Mr Key has already been an exceptionally successful leader for the National Party, and his unexpected decision to stand down after 10 years cements his place in history not just as a successful winner of a record number of elections but also turns the focus on what he has actually done.
For all the hopes and fears of his political opponents, that Mr Key would turn out to be some sort of political equivalent of Jenny Shipley or Ruth Richardson holding a beer, his government has not been noted for a particularly right-wing direction.
That is one of the things which has vexed the Labour and Green parties, whose members have repeatedly hoped Mr Key would do something ideologically rigorous and politically foolish. Mr Key, whose watchword has been flexibility rather than rigour, was not going to be so silly, and it is a mark of how badly his opponents have misread both the man and politics that they have continually hoped and expected him to do so.
So many years of trying to portray him as something he isn’t.
But his government has done some things that should, theoretically have been politically suicidal.
Selling shares in government assets was one: Putting up GST in the middle of a recession was another.
Holding government operating spending year on year for several years was a third.
Yet Mr Key and his loyal deputy and finance minister – and, it seems, preferred successor if he wants the job – Bill English, managed to pull that trick off.
And his government also stepped up Treaty settlements and, as Mr Key loves to remind people, also put up benefits in real terms for the first time since 1972.
Most importantly overall, Mr Key’s government steered New Zealand through the aftermath of the global financial crisis without doing what its predecessors in almost every economic crisis since World War II have done, and that was to go on a panic-stricken, politically unsustainable and socially ruinous slash and burn exercise.
Plus the welfare reforms, better public services and the investment approach – which may prove the most beneficial in the long term.
That success and his popularity were unusual for a party leader in New Zealand. Mr Key has had a personal popularity, above and beyond that of his party, and his followers have held him in the kind of affection not seen since … Well, there isn’t really a parallel in New Zealand history.
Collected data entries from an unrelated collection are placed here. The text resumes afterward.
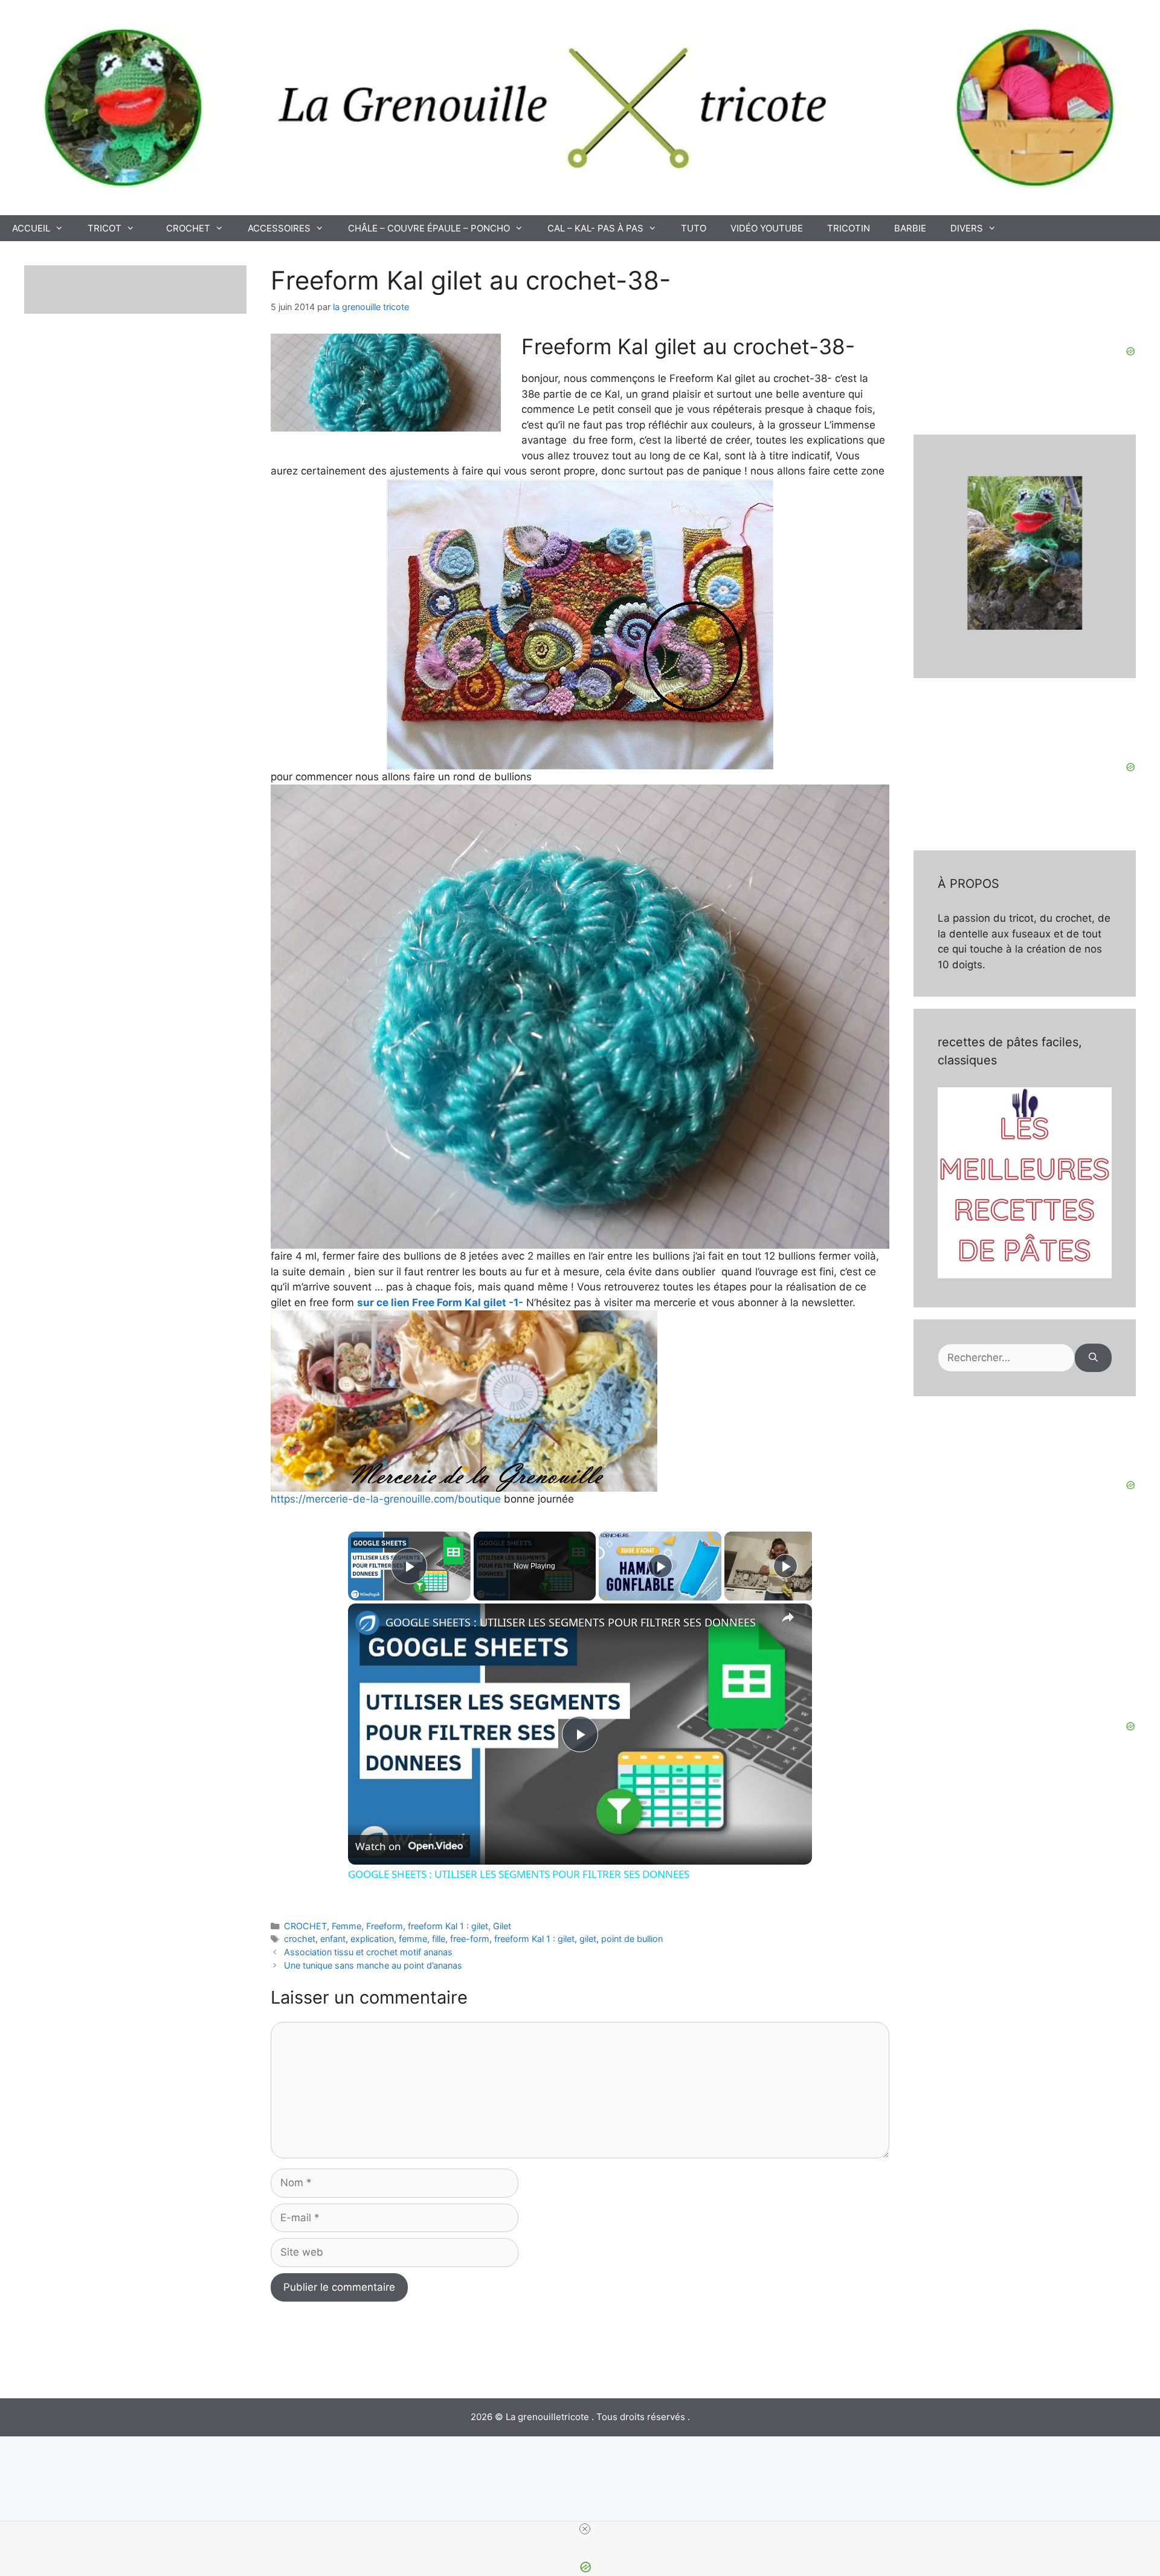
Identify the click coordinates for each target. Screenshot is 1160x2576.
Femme (346, 1926)
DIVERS (966, 228)
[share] (788, 1617)
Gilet (502, 1926)
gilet (587, 1939)
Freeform (384, 1926)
Mr Key hasn’t reached the quasi-sainthood of a Michael Joseph Savage, and neither would he or his party ever have aspired to hold such a near-religious status. He comes close though as a kind of secular symbol of a laid-back blokey brand of New Zealander.
I recall one year at OUSA (Otago Uni Students’ Assn) there was a backlash against a move to set up some new position for the minority of the week. So a group several hundred partially drunk students turned up to the next SRC and successfully passed the creation of a new position called “The Decent Kiwi Joker Officer”.
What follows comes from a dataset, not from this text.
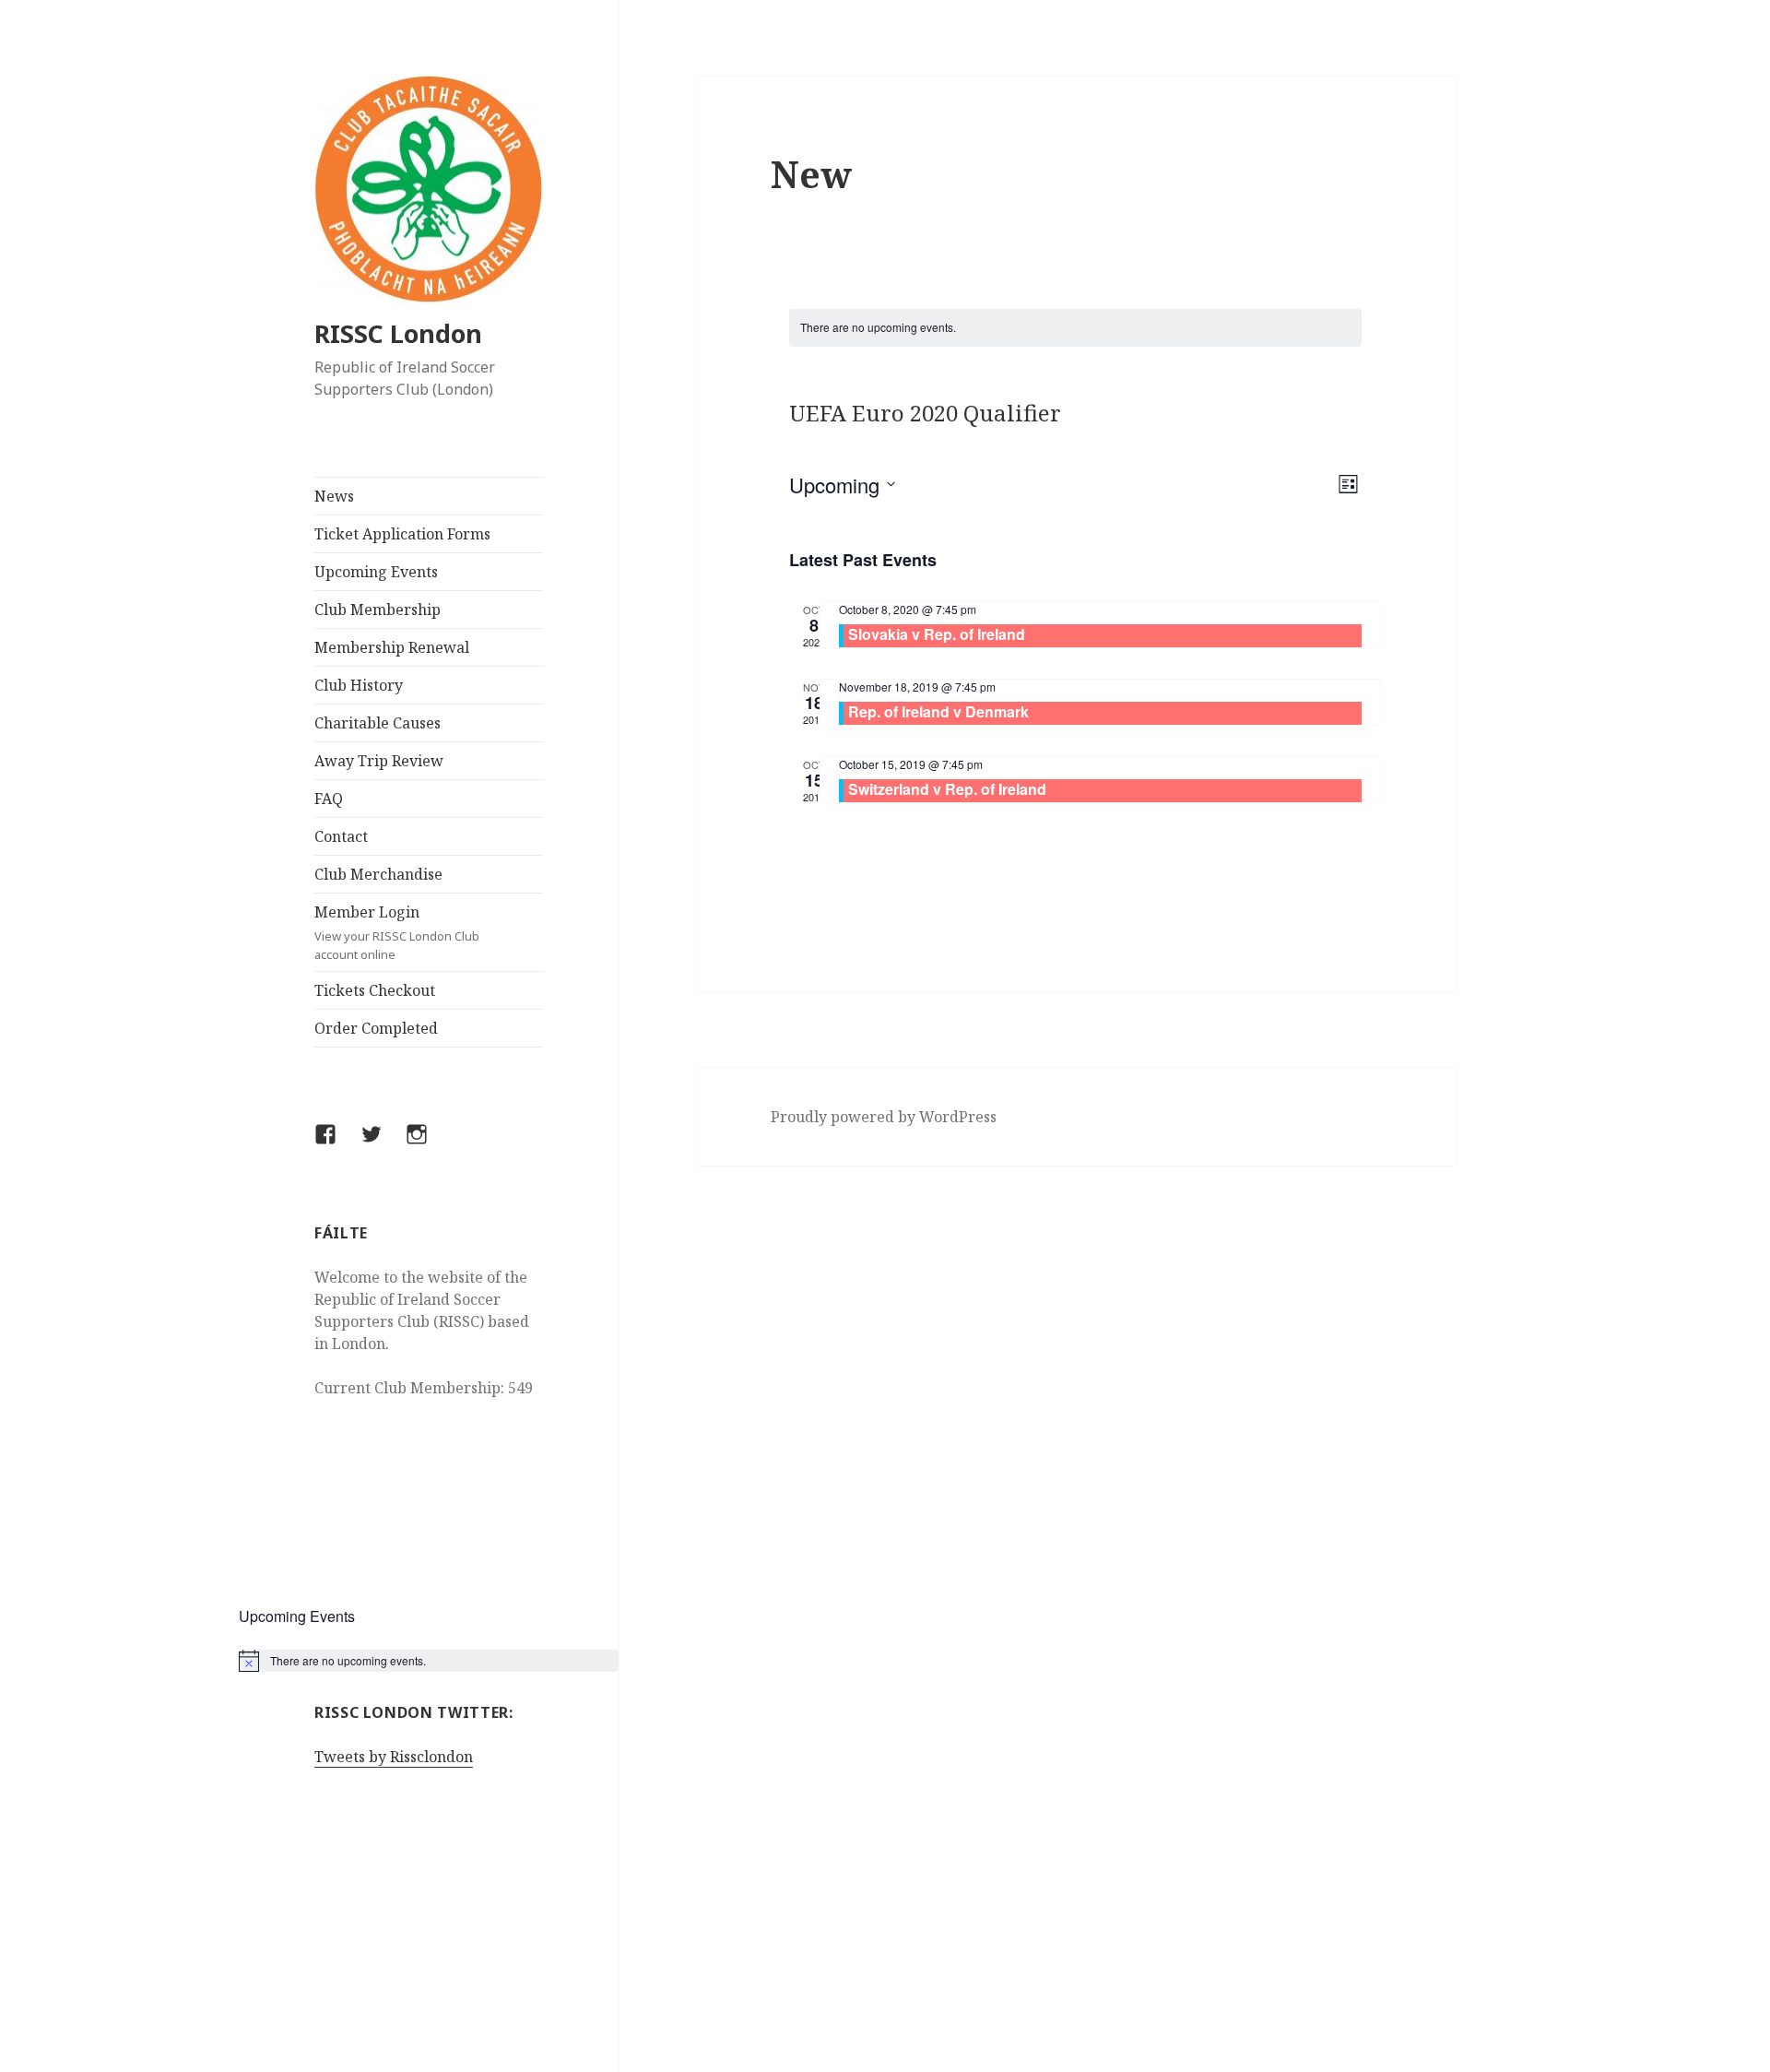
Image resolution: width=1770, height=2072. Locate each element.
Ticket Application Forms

Maybe that is Key’s secular symbol – the decent Kiwi joker.
Mr Key’s departure gives National a chance to rejuvenate itself for the 2017 election at ministerial and other levels.
It is an administration that very much needs rejuvenation. It is a long way from reaching the kind of static sclerosis of previous long-serving governments but it was heading that way and a minor reshuffle in the New Year, followed by what was being seen increasingly as an inevitable election win, would see that sclerosis take hold.
It is time, as Mr Key said, for a refresh.
There will of course be some very significant changes now – a new PM, Deputy PM and Finance Minister in all probability. This may ironically remove the pressure for a shake up further down the ranks. But some portfolios will have to be reallocated. Who will take Tourism? If Joyce gets Finance who takes Economic Development, Science and Innovation and Tertiary Education? Will Hekia Parata keep Education until she retires or will that form part of a reshuffle?
Also if the Deputy PM is not the Finance Minister, what senior portfolios will they take?